Return every line of the entries below that contains the word "entry".
--- start of INPUT DATA ---
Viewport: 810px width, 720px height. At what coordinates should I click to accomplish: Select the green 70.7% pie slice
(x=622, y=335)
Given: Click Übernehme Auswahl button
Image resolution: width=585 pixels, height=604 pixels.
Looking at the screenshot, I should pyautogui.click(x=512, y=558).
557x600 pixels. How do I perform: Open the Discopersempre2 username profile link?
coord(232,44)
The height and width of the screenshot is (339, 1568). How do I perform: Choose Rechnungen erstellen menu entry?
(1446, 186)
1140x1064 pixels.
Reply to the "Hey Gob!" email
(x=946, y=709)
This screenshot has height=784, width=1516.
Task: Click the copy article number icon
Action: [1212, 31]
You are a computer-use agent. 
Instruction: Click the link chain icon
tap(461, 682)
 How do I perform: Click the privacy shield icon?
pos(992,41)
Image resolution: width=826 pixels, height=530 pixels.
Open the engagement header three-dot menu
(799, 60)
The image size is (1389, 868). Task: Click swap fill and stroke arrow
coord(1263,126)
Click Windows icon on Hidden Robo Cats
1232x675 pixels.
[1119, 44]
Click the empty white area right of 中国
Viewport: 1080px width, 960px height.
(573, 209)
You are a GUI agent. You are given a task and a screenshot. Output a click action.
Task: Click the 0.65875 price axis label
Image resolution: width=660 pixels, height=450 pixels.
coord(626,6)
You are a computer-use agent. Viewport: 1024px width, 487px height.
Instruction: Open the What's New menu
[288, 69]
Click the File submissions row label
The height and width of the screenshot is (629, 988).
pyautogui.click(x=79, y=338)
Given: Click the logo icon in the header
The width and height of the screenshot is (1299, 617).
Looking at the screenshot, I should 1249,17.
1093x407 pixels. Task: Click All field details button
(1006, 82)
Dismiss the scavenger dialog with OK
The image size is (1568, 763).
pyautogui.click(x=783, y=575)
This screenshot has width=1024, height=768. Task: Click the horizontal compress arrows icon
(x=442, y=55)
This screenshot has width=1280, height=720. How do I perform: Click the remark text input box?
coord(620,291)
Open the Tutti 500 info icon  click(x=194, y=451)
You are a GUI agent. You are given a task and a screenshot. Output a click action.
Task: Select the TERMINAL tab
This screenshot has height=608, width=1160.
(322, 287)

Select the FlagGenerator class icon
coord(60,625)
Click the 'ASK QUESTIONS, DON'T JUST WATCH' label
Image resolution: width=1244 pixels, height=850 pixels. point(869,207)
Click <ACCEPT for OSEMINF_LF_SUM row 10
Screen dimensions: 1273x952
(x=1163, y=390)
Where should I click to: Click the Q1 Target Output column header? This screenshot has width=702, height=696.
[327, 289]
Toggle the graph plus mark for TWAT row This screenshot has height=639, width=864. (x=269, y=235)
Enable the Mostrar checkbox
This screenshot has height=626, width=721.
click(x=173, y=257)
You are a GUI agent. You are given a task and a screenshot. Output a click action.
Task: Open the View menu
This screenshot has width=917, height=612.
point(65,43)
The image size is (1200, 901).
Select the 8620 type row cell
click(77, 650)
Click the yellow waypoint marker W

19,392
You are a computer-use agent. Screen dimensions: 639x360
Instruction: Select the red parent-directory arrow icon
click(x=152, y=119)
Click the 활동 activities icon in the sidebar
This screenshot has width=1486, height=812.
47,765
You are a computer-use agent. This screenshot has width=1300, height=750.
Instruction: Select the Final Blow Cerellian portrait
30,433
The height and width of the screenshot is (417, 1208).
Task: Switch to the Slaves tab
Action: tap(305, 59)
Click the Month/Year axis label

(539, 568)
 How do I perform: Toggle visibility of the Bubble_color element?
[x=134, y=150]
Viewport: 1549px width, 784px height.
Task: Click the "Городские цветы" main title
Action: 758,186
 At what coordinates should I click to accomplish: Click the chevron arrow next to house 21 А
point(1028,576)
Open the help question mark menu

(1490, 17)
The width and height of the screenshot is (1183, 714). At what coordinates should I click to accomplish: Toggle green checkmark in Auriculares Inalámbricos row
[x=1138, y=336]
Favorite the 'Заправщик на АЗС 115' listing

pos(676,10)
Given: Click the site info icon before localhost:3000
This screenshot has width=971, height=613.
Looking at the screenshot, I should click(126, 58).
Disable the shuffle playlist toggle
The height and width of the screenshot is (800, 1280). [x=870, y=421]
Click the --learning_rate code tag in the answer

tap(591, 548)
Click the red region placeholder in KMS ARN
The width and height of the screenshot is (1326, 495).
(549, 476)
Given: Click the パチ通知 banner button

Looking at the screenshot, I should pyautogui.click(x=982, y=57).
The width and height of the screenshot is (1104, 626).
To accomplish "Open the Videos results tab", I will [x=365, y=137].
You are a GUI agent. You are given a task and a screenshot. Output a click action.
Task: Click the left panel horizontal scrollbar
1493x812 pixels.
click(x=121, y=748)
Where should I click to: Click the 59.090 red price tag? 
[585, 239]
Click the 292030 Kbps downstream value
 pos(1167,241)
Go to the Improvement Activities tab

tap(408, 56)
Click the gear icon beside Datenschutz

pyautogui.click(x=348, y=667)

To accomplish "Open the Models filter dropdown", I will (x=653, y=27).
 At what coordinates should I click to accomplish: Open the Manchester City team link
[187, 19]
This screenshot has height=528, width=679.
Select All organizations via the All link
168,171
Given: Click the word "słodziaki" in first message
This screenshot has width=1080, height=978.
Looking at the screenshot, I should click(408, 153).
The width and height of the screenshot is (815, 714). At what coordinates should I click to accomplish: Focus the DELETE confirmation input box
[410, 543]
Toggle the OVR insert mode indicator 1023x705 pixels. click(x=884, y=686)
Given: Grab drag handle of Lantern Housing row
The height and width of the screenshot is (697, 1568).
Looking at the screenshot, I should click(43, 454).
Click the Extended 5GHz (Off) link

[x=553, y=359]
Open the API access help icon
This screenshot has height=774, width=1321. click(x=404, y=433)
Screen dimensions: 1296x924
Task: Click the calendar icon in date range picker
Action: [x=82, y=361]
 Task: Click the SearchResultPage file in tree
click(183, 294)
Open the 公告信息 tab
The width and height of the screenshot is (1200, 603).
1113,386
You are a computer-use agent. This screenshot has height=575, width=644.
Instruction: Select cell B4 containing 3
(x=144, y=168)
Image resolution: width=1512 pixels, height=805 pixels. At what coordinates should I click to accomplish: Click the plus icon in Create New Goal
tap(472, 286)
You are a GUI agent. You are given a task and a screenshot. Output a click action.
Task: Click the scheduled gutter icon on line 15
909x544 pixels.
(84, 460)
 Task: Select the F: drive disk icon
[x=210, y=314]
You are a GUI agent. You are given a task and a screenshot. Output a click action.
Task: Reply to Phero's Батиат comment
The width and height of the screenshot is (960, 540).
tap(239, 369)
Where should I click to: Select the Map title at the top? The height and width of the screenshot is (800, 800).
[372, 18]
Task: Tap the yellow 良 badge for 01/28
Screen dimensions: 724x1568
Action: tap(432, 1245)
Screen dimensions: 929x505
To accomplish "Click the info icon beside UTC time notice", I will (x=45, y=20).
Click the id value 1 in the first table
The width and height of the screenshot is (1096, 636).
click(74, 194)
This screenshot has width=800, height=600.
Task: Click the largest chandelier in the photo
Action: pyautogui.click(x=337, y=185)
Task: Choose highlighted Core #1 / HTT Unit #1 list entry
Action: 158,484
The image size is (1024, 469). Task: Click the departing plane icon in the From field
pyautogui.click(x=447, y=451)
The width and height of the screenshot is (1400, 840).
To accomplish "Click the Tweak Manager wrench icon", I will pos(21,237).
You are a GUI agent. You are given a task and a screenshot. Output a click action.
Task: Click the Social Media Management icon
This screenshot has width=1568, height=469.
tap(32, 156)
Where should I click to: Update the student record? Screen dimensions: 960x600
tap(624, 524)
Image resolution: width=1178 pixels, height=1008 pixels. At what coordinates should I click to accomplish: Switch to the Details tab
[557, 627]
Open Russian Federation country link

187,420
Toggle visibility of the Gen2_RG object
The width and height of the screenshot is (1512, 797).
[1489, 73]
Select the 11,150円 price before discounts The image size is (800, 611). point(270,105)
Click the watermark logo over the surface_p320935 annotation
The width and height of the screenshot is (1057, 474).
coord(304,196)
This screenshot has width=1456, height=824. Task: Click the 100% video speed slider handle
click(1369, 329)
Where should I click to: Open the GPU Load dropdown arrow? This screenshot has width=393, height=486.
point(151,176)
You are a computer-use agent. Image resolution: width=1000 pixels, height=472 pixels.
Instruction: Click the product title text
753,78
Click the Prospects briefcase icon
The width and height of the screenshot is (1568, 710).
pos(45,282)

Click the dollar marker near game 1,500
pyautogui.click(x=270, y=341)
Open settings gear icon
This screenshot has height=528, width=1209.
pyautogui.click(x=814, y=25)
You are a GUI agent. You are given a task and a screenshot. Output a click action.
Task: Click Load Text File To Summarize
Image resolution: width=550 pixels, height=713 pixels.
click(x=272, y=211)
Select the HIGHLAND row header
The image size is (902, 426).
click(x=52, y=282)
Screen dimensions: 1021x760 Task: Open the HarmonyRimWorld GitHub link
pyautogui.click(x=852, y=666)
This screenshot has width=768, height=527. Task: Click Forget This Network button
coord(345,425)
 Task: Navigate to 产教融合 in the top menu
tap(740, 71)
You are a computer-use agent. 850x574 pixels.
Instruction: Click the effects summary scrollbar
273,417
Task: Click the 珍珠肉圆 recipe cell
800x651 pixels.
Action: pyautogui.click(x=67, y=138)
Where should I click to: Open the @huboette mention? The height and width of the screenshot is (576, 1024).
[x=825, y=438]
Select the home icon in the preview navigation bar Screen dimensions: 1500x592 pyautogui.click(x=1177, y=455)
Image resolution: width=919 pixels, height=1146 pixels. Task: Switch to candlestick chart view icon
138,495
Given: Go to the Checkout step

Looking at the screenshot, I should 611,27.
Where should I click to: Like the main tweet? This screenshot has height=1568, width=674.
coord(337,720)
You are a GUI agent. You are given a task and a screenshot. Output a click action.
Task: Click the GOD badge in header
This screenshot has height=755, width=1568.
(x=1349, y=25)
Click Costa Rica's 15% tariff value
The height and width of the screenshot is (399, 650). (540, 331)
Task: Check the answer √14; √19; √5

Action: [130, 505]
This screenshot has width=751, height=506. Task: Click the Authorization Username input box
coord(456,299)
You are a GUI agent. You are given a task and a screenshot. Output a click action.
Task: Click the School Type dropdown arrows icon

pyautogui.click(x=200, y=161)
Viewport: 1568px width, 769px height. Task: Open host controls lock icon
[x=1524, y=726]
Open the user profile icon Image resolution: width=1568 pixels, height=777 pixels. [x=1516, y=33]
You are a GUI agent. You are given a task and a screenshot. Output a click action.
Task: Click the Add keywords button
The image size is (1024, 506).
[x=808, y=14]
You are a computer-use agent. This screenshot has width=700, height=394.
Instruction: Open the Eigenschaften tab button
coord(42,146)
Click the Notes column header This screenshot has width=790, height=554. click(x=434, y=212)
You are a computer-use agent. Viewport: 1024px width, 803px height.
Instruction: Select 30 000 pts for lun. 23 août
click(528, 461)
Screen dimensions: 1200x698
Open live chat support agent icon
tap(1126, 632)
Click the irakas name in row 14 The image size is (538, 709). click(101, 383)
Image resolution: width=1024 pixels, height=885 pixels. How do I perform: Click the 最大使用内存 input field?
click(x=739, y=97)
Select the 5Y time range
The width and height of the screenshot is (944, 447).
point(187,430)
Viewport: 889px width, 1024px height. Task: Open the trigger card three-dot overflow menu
--- end of INPUT DATA ---
§ **WRITTEN ANSWER**:
The height and width of the screenshot is (339, 1568). How do I perform: Choose Rechnungen erstellen menu entry?
Task: Choose highlighted Core #1 / HTT Unit #1 list entry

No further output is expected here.